→ Task item: Transcribe word for word the lines below from the line with "The image size is (811, 609)." through the line with "Tick the optional", ends included.

Data excerpts

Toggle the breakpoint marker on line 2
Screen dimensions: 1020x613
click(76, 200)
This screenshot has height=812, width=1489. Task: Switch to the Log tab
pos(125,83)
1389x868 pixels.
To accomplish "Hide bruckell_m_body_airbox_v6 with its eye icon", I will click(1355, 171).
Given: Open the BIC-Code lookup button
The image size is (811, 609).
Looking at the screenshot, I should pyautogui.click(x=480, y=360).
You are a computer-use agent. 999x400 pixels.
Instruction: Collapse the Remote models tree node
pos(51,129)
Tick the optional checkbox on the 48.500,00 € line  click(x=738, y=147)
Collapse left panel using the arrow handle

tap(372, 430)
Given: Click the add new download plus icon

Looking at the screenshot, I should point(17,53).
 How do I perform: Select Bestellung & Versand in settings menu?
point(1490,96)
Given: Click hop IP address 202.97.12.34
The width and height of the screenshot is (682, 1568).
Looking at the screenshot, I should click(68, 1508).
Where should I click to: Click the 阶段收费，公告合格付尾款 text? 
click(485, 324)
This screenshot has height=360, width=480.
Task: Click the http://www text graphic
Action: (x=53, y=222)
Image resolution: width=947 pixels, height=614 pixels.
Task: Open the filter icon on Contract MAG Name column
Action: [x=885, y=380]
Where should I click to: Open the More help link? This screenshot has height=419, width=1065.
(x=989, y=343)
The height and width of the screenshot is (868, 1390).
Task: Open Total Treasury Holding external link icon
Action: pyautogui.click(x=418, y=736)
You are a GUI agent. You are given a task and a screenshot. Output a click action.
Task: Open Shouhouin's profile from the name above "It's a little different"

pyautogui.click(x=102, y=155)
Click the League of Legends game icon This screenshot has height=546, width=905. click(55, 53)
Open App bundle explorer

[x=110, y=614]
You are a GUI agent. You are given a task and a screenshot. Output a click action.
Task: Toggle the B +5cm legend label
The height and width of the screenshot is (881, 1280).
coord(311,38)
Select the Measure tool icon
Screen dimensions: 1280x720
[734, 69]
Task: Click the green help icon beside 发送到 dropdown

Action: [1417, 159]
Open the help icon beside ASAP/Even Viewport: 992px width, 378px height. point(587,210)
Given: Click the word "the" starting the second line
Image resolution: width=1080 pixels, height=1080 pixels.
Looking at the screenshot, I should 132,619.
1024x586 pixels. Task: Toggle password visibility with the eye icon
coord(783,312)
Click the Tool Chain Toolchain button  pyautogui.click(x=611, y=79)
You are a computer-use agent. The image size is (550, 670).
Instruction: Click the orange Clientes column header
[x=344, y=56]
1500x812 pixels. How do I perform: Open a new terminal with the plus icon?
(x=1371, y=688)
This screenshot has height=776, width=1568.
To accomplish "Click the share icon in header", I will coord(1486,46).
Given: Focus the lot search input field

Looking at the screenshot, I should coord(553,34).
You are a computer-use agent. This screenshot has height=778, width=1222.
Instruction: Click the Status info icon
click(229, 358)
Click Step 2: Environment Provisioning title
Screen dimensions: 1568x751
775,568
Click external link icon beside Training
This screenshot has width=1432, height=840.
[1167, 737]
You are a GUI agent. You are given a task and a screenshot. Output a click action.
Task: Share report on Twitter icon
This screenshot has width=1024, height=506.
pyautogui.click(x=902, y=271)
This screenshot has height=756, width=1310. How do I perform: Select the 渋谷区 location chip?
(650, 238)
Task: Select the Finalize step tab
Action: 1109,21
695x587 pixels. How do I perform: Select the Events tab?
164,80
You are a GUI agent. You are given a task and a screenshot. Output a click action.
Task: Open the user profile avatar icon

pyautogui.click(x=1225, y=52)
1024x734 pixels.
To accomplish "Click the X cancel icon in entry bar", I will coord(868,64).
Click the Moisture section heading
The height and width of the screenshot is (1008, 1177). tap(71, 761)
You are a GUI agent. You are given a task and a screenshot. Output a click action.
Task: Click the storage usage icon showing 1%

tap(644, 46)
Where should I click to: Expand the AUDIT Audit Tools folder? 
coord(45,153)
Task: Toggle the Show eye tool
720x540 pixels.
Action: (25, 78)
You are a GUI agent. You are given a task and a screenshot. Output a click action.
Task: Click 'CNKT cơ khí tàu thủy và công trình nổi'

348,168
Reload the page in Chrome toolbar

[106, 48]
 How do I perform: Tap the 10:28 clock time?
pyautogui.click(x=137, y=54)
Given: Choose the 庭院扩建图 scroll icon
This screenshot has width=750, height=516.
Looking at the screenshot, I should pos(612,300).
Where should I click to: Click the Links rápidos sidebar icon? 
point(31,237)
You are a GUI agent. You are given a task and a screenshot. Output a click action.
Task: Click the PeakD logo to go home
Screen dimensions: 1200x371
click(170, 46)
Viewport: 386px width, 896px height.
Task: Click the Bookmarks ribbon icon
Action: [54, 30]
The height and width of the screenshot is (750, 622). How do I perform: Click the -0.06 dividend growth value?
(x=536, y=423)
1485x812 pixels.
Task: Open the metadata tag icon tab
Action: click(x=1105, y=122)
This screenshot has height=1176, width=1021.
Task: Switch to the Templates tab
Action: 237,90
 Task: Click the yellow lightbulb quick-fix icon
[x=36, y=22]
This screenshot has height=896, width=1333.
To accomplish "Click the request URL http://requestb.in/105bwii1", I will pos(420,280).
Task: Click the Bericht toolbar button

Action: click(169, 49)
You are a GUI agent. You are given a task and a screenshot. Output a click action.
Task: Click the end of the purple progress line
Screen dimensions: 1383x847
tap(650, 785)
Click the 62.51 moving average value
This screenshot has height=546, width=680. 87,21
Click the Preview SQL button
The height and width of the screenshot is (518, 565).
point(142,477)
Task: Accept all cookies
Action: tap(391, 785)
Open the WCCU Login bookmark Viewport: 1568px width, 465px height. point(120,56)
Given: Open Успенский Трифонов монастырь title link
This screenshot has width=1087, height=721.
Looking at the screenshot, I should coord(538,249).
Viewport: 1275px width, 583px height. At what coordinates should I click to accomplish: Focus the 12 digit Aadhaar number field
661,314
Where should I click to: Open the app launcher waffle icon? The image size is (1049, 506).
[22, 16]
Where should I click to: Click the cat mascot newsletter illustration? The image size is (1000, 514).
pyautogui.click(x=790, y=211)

→ Task response:
The image size is (811, 609).
Looking at the screenshot, I should pyautogui.click(x=480, y=360).
You are a computer-use agent. 999x400 pixels.
Instruction: Collapse the Remote models tree node
pos(51,129)
Tick the optional checkbox on the 48.500,00 € line  click(x=738, y=147)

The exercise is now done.